Without access to funding for design, modeling and testing, let alone full-scale construction, the entire prospect is fantasy.
While TSI has focused on an attempt for protected waters, members have tried to configure realistic approaches for solving a wide variety of the problems we have discussed in this forum.
In many ways, Seasteading should be the logical step before such things as the Mars Colony stuff floated by the US and Russian governments. If we cannot solve the logistics for something on this planet, it will be a fatal disaster for something like a Mars Colony.
Waste Handling - Very few have considered anything other than collect and treat elsewhere, or, most suggest sterilize and dump. My own idea is to use Anaerobic digestion as treatment, energy resource and to utilize the effluent in Organic Hydroponics. Another proven method would be composting and using that in gardening.
Environmental adaptations, to make protected areas for Aquaculture
Design and Structure Consideration, for expected environmental conditions have been discussed, my preferences being the Sparbuoy design, Tension Leg Platforms and the Ramform Hull
Water - Several well documented methods, including reverse osmosis and evaporation from seawater and condensing for freshwater supply have been discussed.

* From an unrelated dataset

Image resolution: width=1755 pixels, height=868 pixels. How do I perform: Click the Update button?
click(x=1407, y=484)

Energy - Solar, Wind, Wave-power, OTEC, as well as the far-fetched use of Nuclear reactors have been discussed.
Probably the best materials discussion has been regarding Geopolymer/Basalt-Reinforcement alternative to Ferrocement.
The Seasteading Institute is working on the Floating Island Project, they have a signed Memorandum of Understanding with French Polynesia to create a Special Economic Zone in one of their protected waterways. They have branched off a company, Blue Frontiers, to provide oversight for the project in getting a pilot platform up and running.

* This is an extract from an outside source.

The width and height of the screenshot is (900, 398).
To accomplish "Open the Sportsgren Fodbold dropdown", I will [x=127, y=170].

Many careers will be necessary for the seastead.
For a physicist, the best focus could be how to transition from sea to space down the road.
But initially it’ll be more like a frontier town. In our modern time the immediate jobs will have to do with getting high speed Internet to the seastead.
Another challenge we have been looking at has been growing food on the seastead. While it seems like a no-brainer (just grow it on the seastead), the initial space will be high cost (living on a prototype) which means the cost of growing an acre of wheat would be a lot more than getting it from a farm. And raising cows for meat is a whole other story even if some company made a barge for cows.
I think that the work being carried out looking at both lab grown meat and plant-based alternative protein sources could carry over very well to seasteading projects. One issue however is that i think a lot of the groups researching them are part of for profit companies so any breakthroughs in technology will likely be patented.
How did you not read the posts by myself and JL_Frusha on how that project has folded? The government of French Polynesia has declared the agreement expired and void, and never gave permission to build, only to study.
We have looked at the lab grown meat solution and are impressed to see that the price per burger has come down to a fairly reasonable “$10/burger” range (as of the latest numbers on the Internet 2 years ago).
For being in middle of the ocean that’s cheaper than I pay at a Tahitian restaurant.